Convert the data, from the line containing "Task: Give a +1 to Lotus Carroll's photo post" through the end of the data, into a numbered list that skips blank lines. Omit the pictures from your answer.

**Data for locating text and elements:**
★ ★ ★ ★ ★

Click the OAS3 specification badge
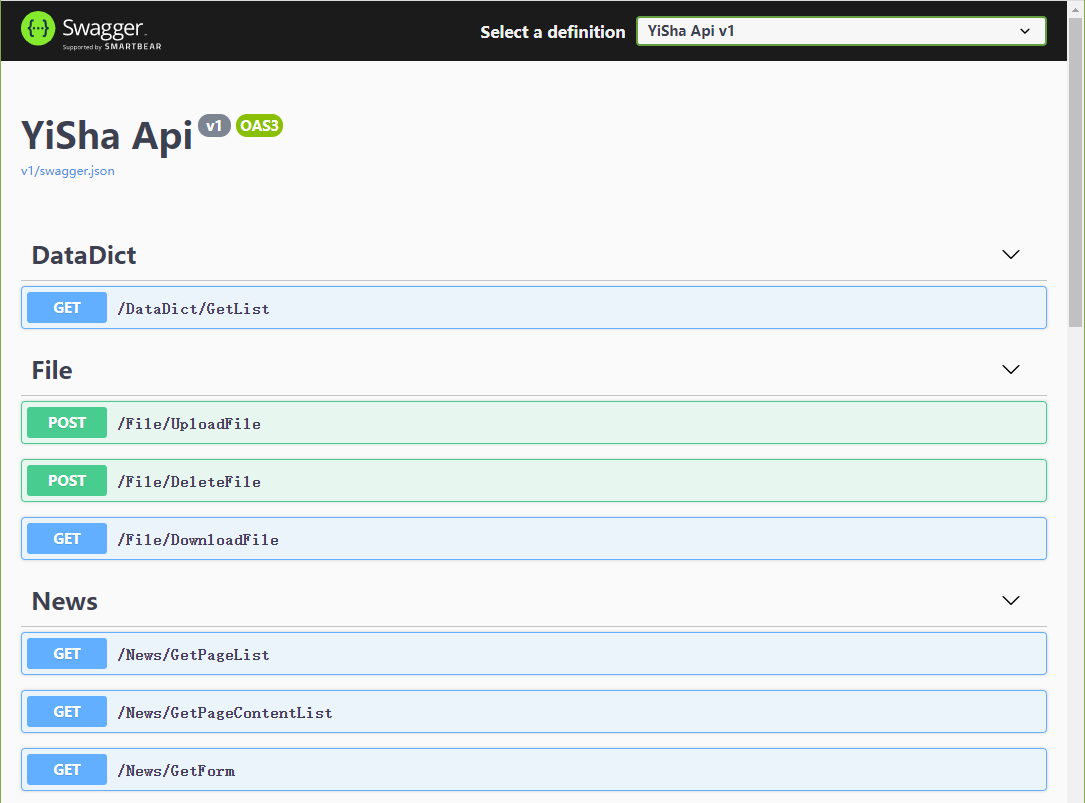The width and height of the screenshot is (1085, 803). tap(259, 125)
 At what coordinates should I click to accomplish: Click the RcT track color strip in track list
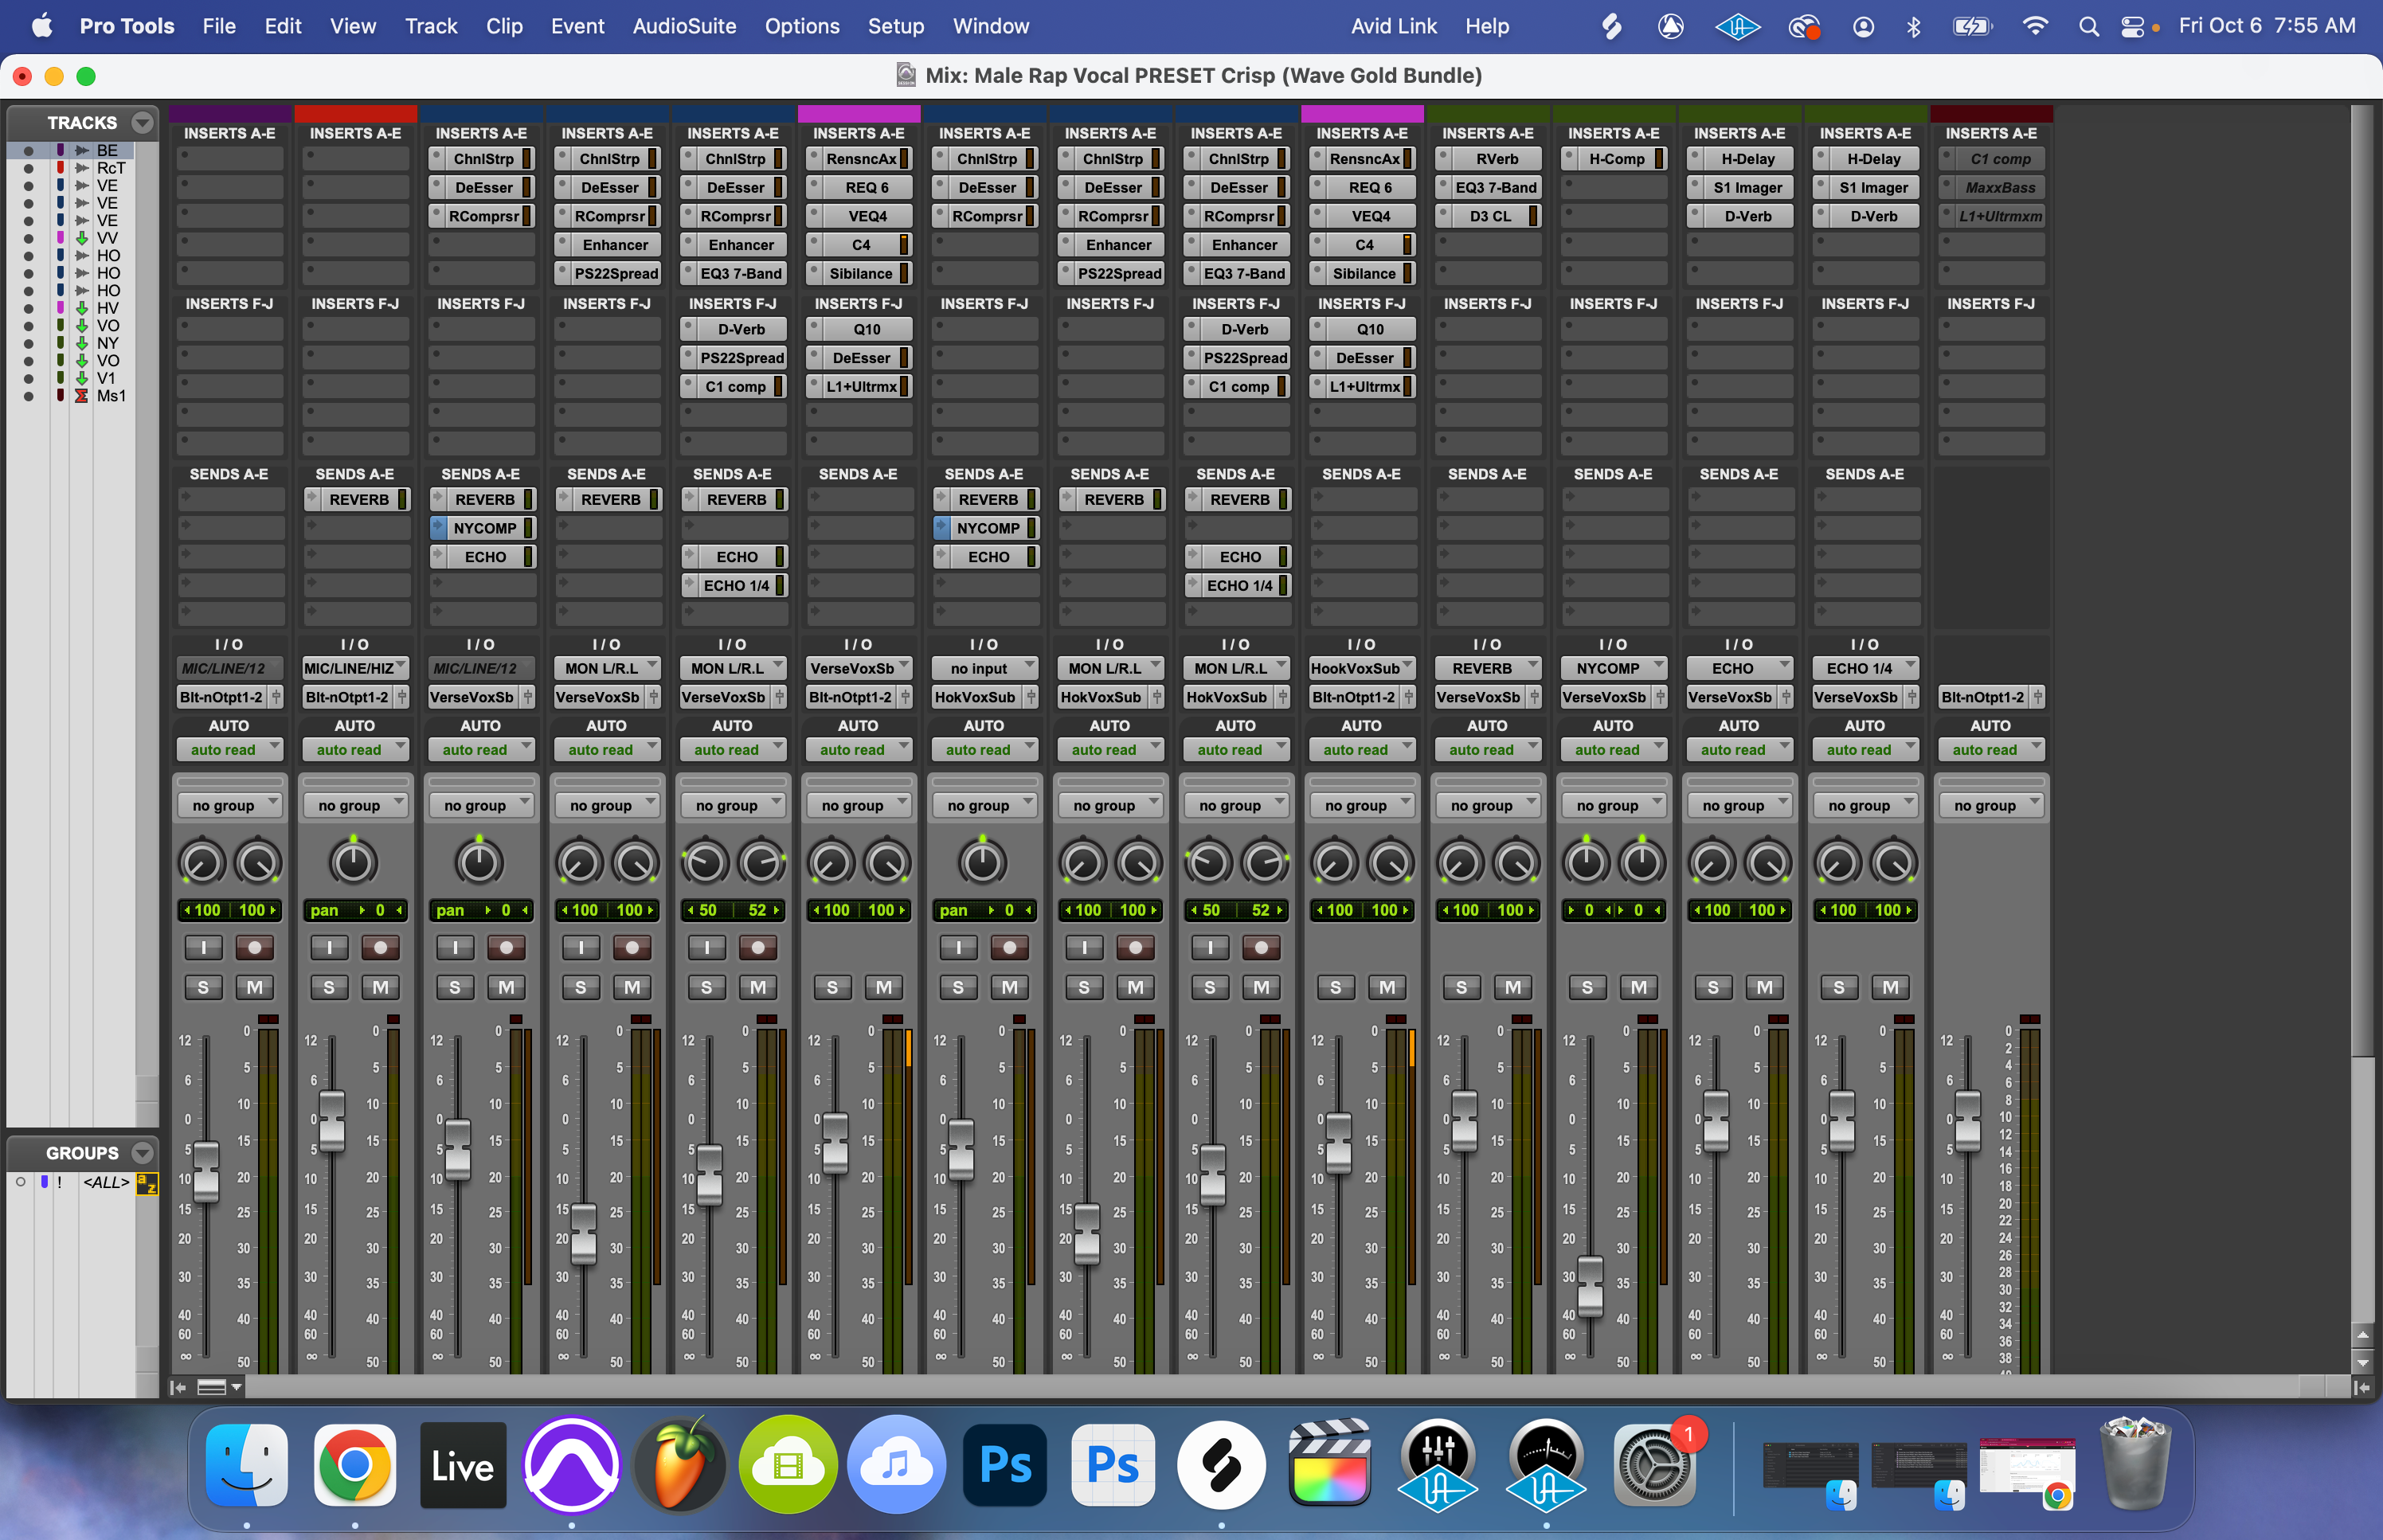pos(61,168)
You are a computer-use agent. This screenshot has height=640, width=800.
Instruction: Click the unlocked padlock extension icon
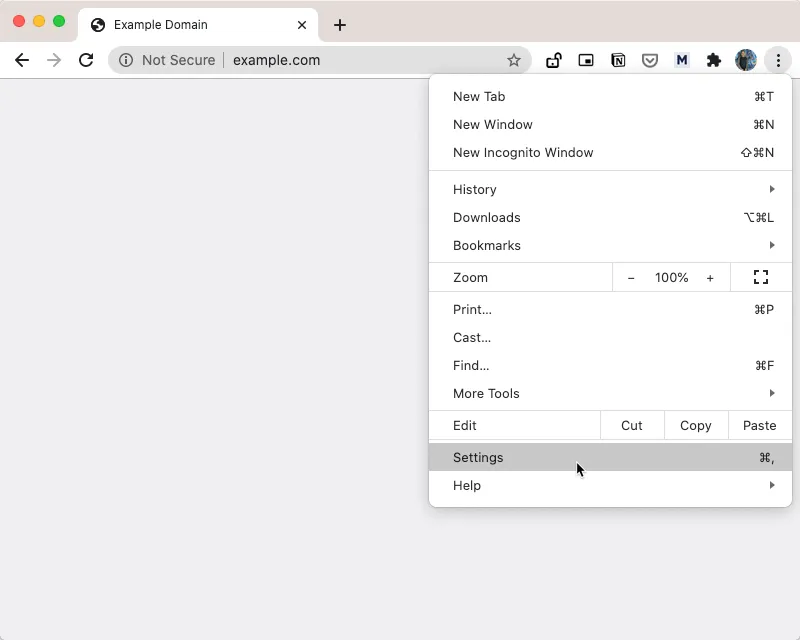click(x=554, y=60)
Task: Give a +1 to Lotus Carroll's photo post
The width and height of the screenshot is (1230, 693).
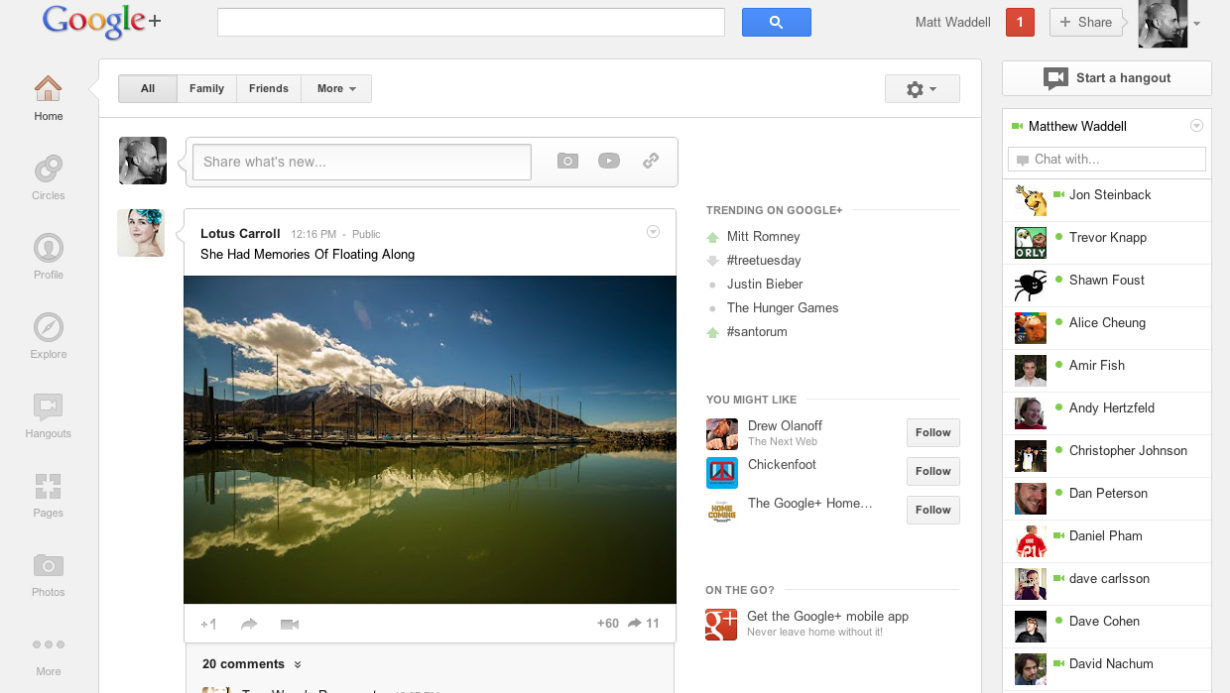Action: coord(208,623)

★ ★ ★ ★ ★

**Written solution:**
1. Task: Give a +1 to Lotus Carroll's photo post
2. The width and height of the screenshot is (1230, 693).
3. Action: coord(208,623)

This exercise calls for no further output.